### Work to be completed
Gather each line of the records where "computer" appears.
* * * * * * * * *
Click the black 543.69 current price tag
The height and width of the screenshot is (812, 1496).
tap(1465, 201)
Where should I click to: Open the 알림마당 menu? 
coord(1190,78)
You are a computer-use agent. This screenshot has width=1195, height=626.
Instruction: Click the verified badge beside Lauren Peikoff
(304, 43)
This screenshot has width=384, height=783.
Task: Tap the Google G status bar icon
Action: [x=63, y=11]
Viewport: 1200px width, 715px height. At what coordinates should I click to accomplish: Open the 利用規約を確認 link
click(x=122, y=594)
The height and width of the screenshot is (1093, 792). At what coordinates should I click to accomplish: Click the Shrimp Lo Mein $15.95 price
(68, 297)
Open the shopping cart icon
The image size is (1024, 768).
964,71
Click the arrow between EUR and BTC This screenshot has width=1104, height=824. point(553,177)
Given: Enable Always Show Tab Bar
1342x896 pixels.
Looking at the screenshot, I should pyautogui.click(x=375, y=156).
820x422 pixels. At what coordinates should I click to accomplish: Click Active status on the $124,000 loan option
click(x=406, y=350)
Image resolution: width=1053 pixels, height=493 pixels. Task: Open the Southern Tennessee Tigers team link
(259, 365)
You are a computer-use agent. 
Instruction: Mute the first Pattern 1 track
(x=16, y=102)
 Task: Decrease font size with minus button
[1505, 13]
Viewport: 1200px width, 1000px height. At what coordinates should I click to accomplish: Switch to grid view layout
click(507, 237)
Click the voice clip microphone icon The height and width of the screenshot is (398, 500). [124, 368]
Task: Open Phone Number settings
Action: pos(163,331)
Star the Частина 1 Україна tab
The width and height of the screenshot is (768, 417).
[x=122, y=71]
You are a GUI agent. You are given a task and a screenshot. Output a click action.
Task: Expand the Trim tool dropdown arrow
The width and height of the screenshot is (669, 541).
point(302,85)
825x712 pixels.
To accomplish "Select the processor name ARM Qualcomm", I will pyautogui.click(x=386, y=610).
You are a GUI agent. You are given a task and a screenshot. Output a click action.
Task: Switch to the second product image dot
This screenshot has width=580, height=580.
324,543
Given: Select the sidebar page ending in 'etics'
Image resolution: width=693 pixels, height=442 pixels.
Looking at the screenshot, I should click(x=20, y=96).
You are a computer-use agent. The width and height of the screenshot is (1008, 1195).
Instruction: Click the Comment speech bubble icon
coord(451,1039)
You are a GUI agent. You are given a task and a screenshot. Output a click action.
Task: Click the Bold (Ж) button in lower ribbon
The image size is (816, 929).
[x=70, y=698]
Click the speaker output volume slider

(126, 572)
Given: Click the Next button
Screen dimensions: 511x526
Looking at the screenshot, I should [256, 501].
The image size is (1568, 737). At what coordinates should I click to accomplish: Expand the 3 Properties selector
* * * * * * * * *
### Answer to this exercise
You are a computer-use agent. This screenshot has width=1195, height=626.
You are a computer-use agent. 
You are a computer-use agent. The width and height of the screenshot is (1008, 1195).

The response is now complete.